■ **Assigned task**: When you reach the line containing "Open the Przejścia settings tab", please repeat it and every line after it exactly, through the end of the listing below, skipping pictures.
BEGIN Dataset entries
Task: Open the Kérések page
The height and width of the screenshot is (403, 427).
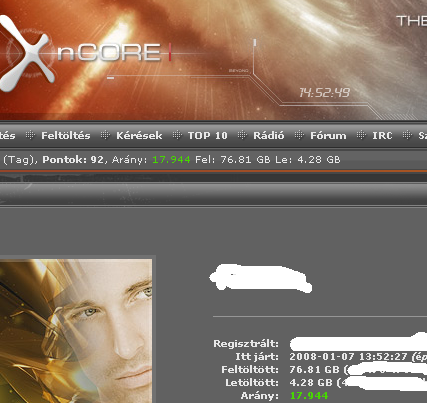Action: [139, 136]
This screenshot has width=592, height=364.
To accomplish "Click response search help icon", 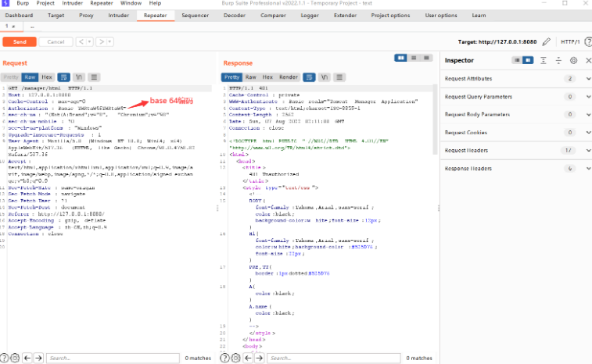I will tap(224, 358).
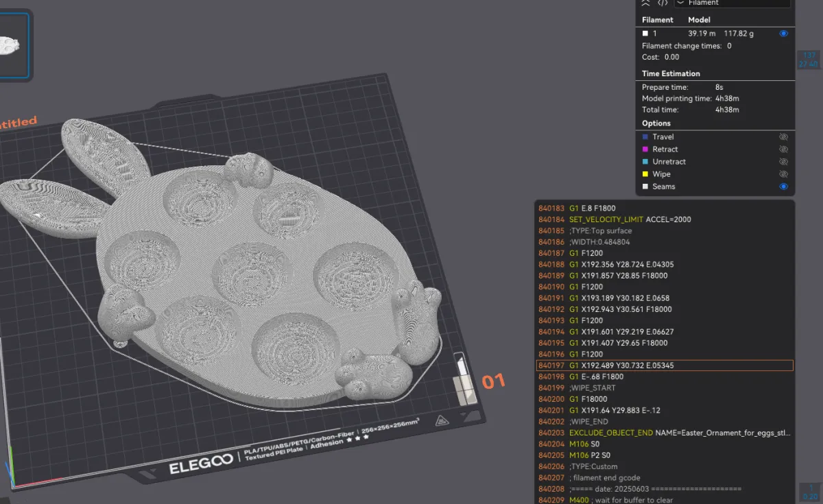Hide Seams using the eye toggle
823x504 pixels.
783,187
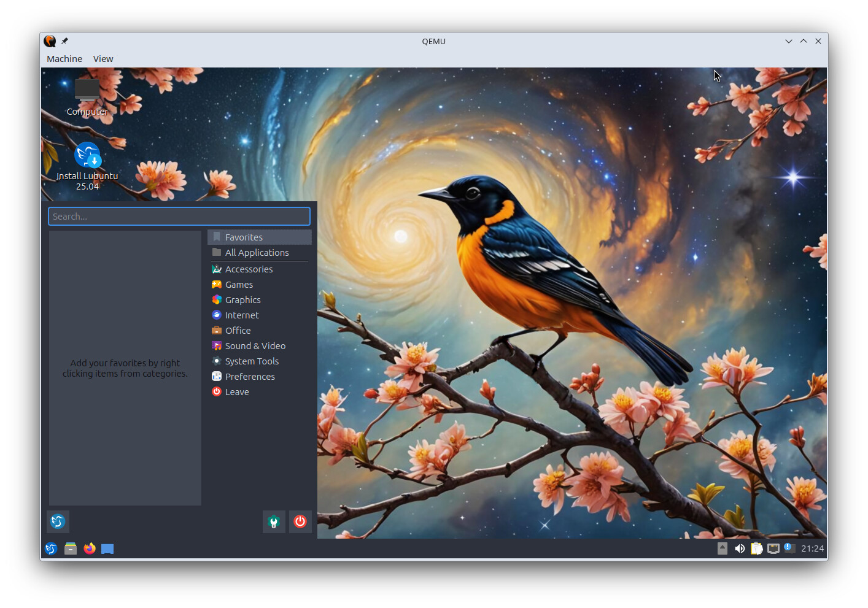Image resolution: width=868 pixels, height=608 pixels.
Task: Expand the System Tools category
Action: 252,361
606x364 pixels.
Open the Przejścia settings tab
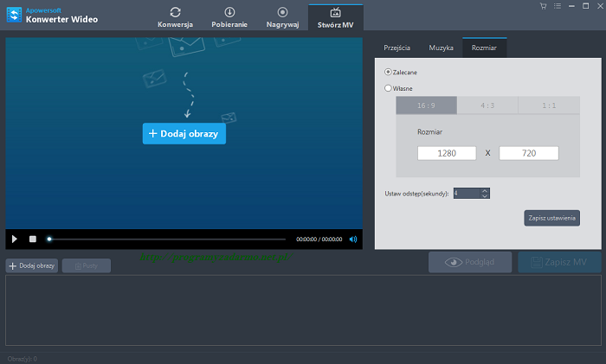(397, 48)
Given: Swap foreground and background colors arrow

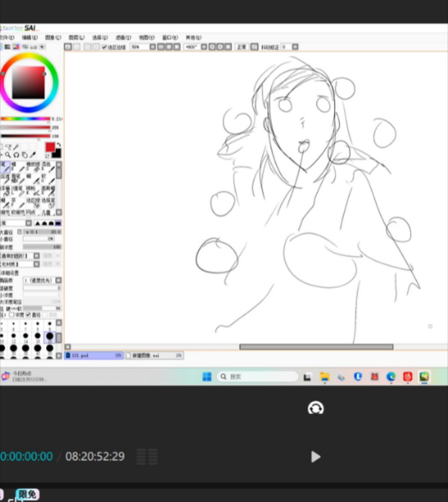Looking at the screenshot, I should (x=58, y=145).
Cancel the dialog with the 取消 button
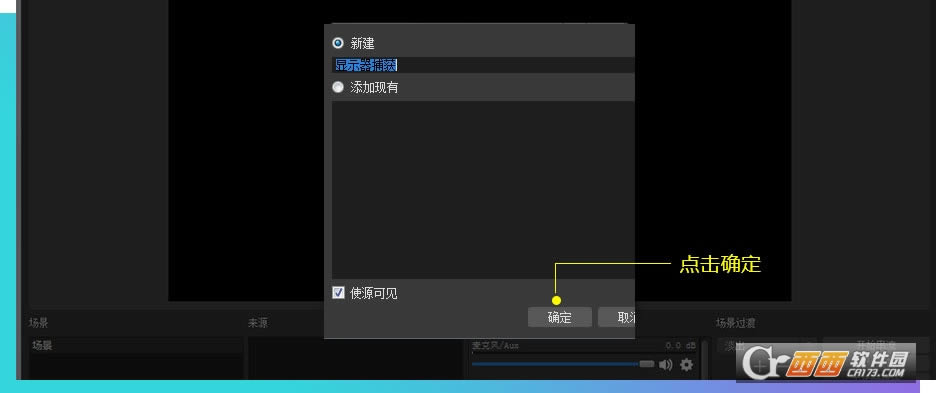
END Dataset entries
■ **Task result**:
Open the Przejścia settings tab
(397, 48)
Given: Swap foreground and background colors arrow

Looking at the screenshot, I should (x=58, y=145).
Cancel the dialog with the 取消 button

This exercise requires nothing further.